* _Selected text_:
Happy Holidays, Everyone!

I always like to use a photo of Alvin Ailey’s Revelations for my happy holiday post but I saw this one, of Hope Boykin in Mauro Bigonzetti’s Festa Barocca (photo by Steve Vaccariello), and decided it was bright and festive. Change is always good, right…

I can’t believe it but this was the first year I’ve missed Alvin Ailey’s City Center season in many years – as long as I can remember. The last few months were such a whirlwind for me though it doesn’t really seem like Christmas. It’s probably also the weather: it’s supposed to be 75 degrees in L.A. tomorrow- by far the warmest Christmas I’ve had since I left Phoenix two decades ago.

Anyway, happy holidays, everyone! And thank you so much for continuing to read my blog despite the sometimes rather huge gaps between posts due to my move 🙂

Janie Taylor Debuts in Millepied’s “Why Am I Not Where You Are” Etc.

I’ve been remiss in my New York City Ballet posts! Last week I saw two programs: one featuring three dances to three different violin concertos – Peter Martins’s Barber Violin Concerto, Robbins’ Opus 19 / The Dreamer, and Balanchine’s Stravinsky Violin Concerto. And the other program was another in the “See the Music” series but was also dedicated to Santiago Calatrava, who designed sets for all three of the ballets performed – Benjamin Millepied’s Why Am I Not Where You Are (pictured above, photo by Paul Kolnik), Christopher Wheeldon’s Estancia (pictured below, photo also by Kolnik), and Mauro Bigonzetti’s Luce Nascosta, all of which premiered last season and which I wrote about here, here, and here.

* _Data lines_:
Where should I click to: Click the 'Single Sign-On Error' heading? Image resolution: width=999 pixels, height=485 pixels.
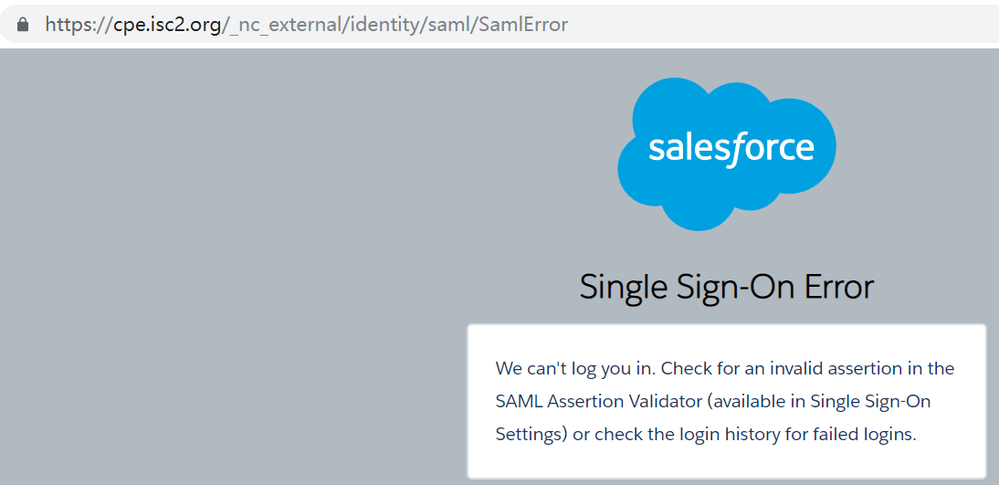click(x=727, y=288)
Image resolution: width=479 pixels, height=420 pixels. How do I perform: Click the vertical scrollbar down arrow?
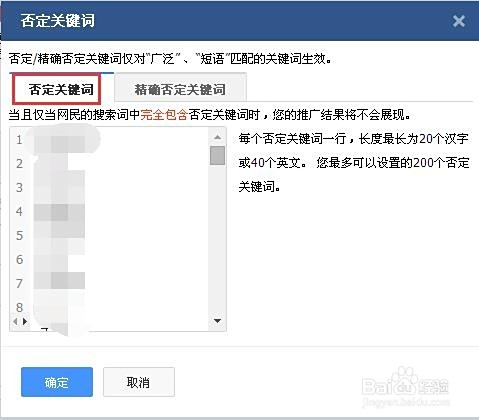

* _What the task asks_:
Please copy the blog post again, everything from "Janie Taylor Debuts" down to "here, and here.", substituting "the previous season" for "last season".

* _Task response_:
Janie Taylor Debuts in Millepied’s “Why Am I Not Where You Are” Etc.

I’ve been remiss in my New York City Ballet posts! Last week I saw two programs: one featuring three dances to three different violin concertos – Peter Martins’s Barber Violin Concerto, Robbins’ Opus 19 / The Dreamer, and Balanchine’s Stravinsky Violin Concerto. And the other program was another in the “See the Music” series but was also dedicated to Santiago Calatrava, who designed sets for all three of the ballets performed – Benjamin Millepied’s Why Am I Not Where You Are (pictured above, photo by Paul Kolnik), Christopher Wheeldon’s Estancia (pictured below, photo also by Kolnik), and Mauro Bigonzetti’s Luce Nascosta, all of which premiered the previous season and which I wrote about here, here, and here.